Craige’s picturesque cottage, “Hideaway,” concealed from its neighbors by tall box hedges, was located on a street near Chevy Chase Circle, and, as their car made the turn around it, Rodgers bent closer to Kitty.
“Let’s run through Rock Creek Park,” he coaxed. “It isn’t very much further, and—” his voice grew very tender. “I want so to talk to you all by yourself.”
Kitty wavered a moment in doubt. She had promised Mandy to return within the hour—but she had already stayed more than an hour at her godfather’s home. Probably Mandy had long since gone to bed. Rodgers’ hand on her’s settled her hesitation as
, with tender clasp, he turned the steering wheel toward the road leading into the park.
The heavy wind of the early evening had died down and as they sped down the moonlit road Kitty’s cup of happiness seemed filled to the brim. They drove in silence—the silence of perfect companionship and understanding—each content with the other’s presence and their thought of one another.

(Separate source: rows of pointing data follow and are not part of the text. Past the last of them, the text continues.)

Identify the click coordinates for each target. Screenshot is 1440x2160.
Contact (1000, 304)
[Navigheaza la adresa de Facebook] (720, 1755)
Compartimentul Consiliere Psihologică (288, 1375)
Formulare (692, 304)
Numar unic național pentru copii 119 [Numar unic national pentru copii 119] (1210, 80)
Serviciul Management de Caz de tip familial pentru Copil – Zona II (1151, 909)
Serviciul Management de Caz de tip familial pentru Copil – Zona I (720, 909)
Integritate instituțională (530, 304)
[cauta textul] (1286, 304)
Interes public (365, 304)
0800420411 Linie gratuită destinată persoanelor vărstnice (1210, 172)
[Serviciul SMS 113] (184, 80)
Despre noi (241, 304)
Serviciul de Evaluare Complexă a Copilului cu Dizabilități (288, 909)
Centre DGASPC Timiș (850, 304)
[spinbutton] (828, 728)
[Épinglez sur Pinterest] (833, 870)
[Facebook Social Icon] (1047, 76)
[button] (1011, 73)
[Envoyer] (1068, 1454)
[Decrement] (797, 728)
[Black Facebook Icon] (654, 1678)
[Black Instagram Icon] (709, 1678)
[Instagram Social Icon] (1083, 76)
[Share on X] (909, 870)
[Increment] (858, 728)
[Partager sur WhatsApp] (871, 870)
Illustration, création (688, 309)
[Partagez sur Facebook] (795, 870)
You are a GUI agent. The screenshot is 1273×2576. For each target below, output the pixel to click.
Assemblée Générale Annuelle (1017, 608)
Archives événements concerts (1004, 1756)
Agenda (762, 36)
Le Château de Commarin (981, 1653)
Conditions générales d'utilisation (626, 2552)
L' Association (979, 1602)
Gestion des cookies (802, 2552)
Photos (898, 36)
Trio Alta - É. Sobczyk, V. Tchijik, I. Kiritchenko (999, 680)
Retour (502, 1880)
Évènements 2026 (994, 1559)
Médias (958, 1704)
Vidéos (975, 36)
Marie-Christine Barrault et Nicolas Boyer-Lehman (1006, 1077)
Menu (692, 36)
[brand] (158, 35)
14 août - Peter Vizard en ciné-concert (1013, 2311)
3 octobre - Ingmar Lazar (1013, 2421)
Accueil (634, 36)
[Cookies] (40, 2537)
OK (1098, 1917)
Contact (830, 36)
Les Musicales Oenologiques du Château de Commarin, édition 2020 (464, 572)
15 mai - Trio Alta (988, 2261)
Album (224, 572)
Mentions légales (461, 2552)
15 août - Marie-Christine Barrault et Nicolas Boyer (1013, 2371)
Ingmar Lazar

“Stop here a moment; the view over the Park is wonderful.” Rodgers leaned forward and pushed up the windshield to the farthest limit. “You can see better now.” But when Kitty slowed down at the side of the road she found him regarding her and not the moonlight on the rolling hills and valley before them.
“You meant it, Kitty; you do care for me?” he asked wistfully. “Really care?”
Kitty’s soft laugh held happiness behind it. “I care so much—” her voice dropped to a mere whisper and he had to lean still closer to catch what she said. “My love is yours, always—always.”
Rodgers held her in close embrace. “My beloved,” he murmured and he kissed her with a fervor which left her breathless.
“Ted,” she said, a little later. “Aunt Susan’s love letter haunts me. It told a pitiful story.”
He nodded soberly. “Perhaps that is what warped her nature,” he suggested. “James Leigh Wallace was an out-and-out scoundrel. He gambled his soul away—anything to gain money to lose in some gambling hell.”
“I never heard of him before,” she replied. “Now I understand Aunt Susan’s antipathy to his son. I thought it unreasoning dislike. Leigh—” she hesitated.
“I’ve been so jealous of Leigh,” Rodgers confessed. “Every one thought you were engaged.”
“People are such idiots!” she ejaculated, then added almost in a whisper, “It was always you, dear, never Leigh, that I cared for. He was with me because—because Nina Potter and I were together.”
A low whistle escaped Rodgers. “By jove!” he exclaimed. “I did hear some time ago that Leigh was attentive to a Miss Underwood—it never dawned on me that she was the one who married Ben Potter.”